Give yourself permission to be a little “wrong.” There is no right or wrong way to do anything and that applies to rug hooking. There are certain practices that generate certain results. For instance, I’ve had students apologize to me that they did not hook the sky on their rug using “my way.” My book, Pine Trees, Grass and Sky explains a step by step method to achieve a very realistic (and easy) sky. That is only one way to hook a sky. It is not the only way and may not be suitable for your rug.

Do what is right for you. Don’t be afraid of making mistakes. My best work happens when I take a chance, rug hooking or not. What you MUST do is rug hook. Don’t listen to the criticism of others. If you ask advice, ask why they are recommending a method or a color. If they cannot tell you why, walk away. If it does not sound right, don’t listen. Smile and walk away. Do your own rug hooking. These are your rugs.

Here is an example of a question I received this week.

Hi. Can you go around and around starting at the outer edge and working inward to make a square? Or can you start in the center and work out toward the edges? More importantly, do you need to stop and start at the corners or can you just turn your work and keep going if you’re not ready to change colors yet? Someone told me not to turn corners. Thanks.

Kathy via comments

For everyone who tells you to never do something, you’ll find someone else who will say to always do it. You will need to find your own way in rug hooking, as in life.
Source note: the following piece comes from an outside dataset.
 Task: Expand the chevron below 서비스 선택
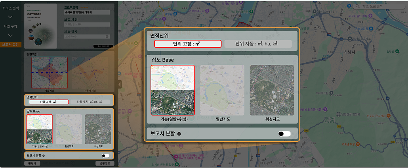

Always ask: why?

I never stop and start at the corners because I think stopping and starting at the corners makes the edge weak. Do I have evidence? No, it just seems right to me.

I like to start at the outside. I want a full even row on the outside and I really don’t care where the center ends up. I will often make more rows on one side just to throw the center off. Trying to find the exact center and working out is just too much trouble, IMHO, the same goes for circles.

I also turn rows when I am hooking the siding of a building. I don’t like the row of ends on the sides. “Hiding the end” just creates another illusion. I stop and start at random places in the center of the row and turn at each end. The slight bump is less “ugly” to me than a row of tails.

Download the Rug Hooking Rules to pass out at your next rug hooking meeting.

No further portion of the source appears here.